NSA's Information Assurance Directorate releases “goSecure” vpn made easy - SEJeff
https://iadgov.github.io/goSecure/
======
nwrk
Disclaimer of Warranty

This Work is provided "as is." Any express or implied warranties, including
but not limited to, the implied warranties of merchantability and fitness for
a particular purpose are disclaimed.
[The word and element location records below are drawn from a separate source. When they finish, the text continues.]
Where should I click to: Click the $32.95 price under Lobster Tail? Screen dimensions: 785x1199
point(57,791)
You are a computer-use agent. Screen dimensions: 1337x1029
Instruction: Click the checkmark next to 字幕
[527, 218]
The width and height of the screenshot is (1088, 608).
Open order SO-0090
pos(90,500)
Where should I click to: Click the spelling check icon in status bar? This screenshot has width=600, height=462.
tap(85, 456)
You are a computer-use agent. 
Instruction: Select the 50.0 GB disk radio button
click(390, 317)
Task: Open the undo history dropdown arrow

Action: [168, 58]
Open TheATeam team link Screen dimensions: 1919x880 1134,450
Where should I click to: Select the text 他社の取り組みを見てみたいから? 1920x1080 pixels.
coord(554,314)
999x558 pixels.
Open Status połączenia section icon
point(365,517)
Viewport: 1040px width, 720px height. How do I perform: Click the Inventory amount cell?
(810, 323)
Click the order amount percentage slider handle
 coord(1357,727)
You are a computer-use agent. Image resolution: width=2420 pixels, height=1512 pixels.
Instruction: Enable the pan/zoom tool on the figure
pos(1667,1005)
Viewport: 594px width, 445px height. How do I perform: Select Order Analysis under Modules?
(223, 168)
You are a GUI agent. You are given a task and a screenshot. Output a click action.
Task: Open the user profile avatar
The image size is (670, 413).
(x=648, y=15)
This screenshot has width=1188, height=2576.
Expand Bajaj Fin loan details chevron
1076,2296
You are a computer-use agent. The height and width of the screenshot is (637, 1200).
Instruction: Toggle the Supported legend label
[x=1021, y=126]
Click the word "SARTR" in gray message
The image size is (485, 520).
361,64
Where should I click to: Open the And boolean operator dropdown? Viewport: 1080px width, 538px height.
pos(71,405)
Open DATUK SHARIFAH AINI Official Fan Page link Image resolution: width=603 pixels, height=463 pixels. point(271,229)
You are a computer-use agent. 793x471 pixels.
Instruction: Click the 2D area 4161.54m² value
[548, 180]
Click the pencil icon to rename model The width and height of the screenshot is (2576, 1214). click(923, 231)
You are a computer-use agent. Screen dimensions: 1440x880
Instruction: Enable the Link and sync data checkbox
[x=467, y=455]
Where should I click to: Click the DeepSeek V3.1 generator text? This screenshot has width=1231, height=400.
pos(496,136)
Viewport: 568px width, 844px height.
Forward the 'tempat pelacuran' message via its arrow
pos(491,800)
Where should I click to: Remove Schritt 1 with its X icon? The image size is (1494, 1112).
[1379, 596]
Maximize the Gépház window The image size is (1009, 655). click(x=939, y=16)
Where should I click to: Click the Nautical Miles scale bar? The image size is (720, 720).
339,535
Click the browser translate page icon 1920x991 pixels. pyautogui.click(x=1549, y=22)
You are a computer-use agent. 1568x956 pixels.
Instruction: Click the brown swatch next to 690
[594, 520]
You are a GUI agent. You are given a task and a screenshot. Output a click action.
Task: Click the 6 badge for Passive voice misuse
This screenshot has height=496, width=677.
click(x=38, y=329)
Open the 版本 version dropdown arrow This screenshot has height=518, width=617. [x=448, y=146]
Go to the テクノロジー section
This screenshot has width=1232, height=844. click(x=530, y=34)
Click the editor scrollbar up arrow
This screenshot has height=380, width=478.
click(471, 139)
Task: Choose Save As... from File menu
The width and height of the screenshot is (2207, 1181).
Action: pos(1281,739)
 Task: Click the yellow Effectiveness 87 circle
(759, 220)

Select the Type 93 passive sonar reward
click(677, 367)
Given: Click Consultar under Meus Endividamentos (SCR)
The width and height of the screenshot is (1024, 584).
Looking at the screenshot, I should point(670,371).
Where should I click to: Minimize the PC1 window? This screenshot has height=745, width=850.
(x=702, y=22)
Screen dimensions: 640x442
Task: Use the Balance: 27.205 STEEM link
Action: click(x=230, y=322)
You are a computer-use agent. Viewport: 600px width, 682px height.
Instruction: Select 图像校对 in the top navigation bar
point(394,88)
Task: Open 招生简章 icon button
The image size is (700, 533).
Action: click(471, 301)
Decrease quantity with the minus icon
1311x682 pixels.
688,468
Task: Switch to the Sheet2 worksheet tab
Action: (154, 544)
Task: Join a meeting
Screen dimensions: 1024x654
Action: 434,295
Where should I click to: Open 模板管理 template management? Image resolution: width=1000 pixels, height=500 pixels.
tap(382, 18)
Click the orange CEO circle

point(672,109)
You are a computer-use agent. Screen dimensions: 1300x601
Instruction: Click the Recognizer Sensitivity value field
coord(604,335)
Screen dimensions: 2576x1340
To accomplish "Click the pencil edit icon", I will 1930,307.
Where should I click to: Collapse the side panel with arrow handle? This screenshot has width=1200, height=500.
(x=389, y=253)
In no event shall the United States
Government be liable for any direct, indirect, incidental, special, exemplary
or consequential damages (including, but not limited to, procurement of
substitute goods or services, loss of use, data or profits, or business
interruption) however caused and on any theory of liability, whether in
contract, strict liability, or tort (including negligence or otherwise)
arising in any way out of the use of this Guidance, even if advised of the
possibility of such damage.

------
SEJeff
Note that they give the webapp sudo root access on the Raspberry Pi that runs
the access point's captive portal. This is borderline security incompetence:
[https://github.com/iadgov/goSecure/blob/master/scripts/pi_mg...](https://github.com/iadgov/goSecure/blob/master/scripts/pi_mgmt.py)

------
technion

        userPasswordHash = hashlib.sha256(str(stored_salt) + password).hexdigest()
    

Should I have expected better of the NSA?